What exactly is 'abnormal' about a mixed race couple? You see them all the time. I'm seriously dumbfounded by his statement and think it's extremely telling that the Mail didn't have the courage to keep his original statement up.

Secondly, the original article has also been edited to include the following comment on the mixed race couple, which was not there before: "If it was intended to be something that we can celebrate, that two people with different colour skin and different cultural heritages can live harmoniously together, then it deserves praise." But then goes on to imply that this display was unacceptable because it endorsed multiculturalism.
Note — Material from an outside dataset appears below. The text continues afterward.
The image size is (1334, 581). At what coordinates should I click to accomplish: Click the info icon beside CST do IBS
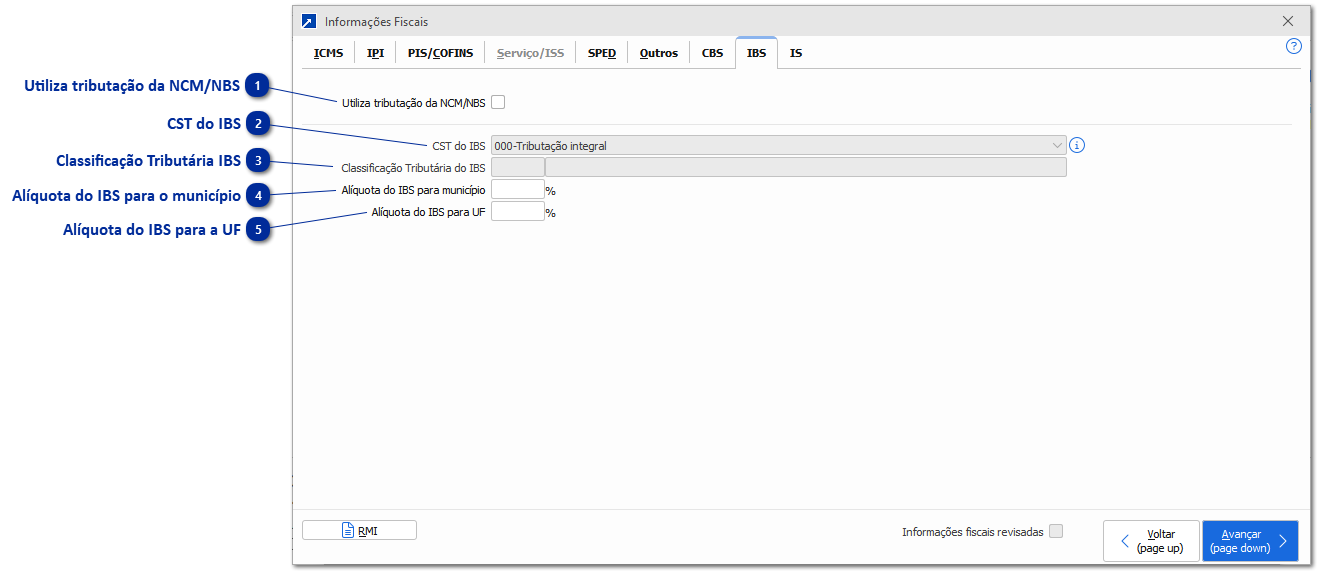(1077, 145)
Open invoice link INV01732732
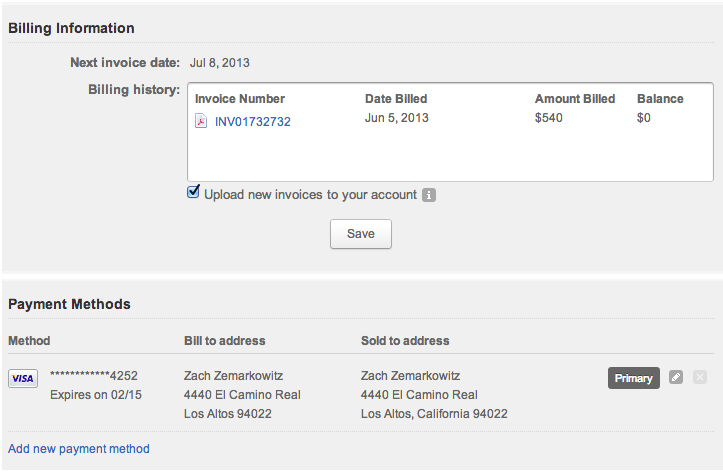This screenshot has width=723, height=474. 253,122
How exactly are these two things different?
Interesting blog here that is linked to that story.
Isn't it a shame the so cialled "patriots" of he right can only take pride in the countries military victories and not in the countrys pioneering work in helping their contrymen who were sick and could not afford treatment?

The NHS is one of this country's towering achievements in the 20th Century and fully deserved to be celebrated along with the Right wing values of the Industy of the Victorians

We even had the armed forces raising the flag! - seems they have no interest in balance - just seeing their own values have sole airing - anything other than total adherence to their values is "lefty crap"

Anybody else suspect that if Churchill had broght in the NHS the Mail would be cheering it to the rafters?
Kromovaracun

On the bright side, have a look at the article again, and sort the comments into 'Best rated' order.

All the top rated responses have torn the article and the author to pieces.

Brilliant.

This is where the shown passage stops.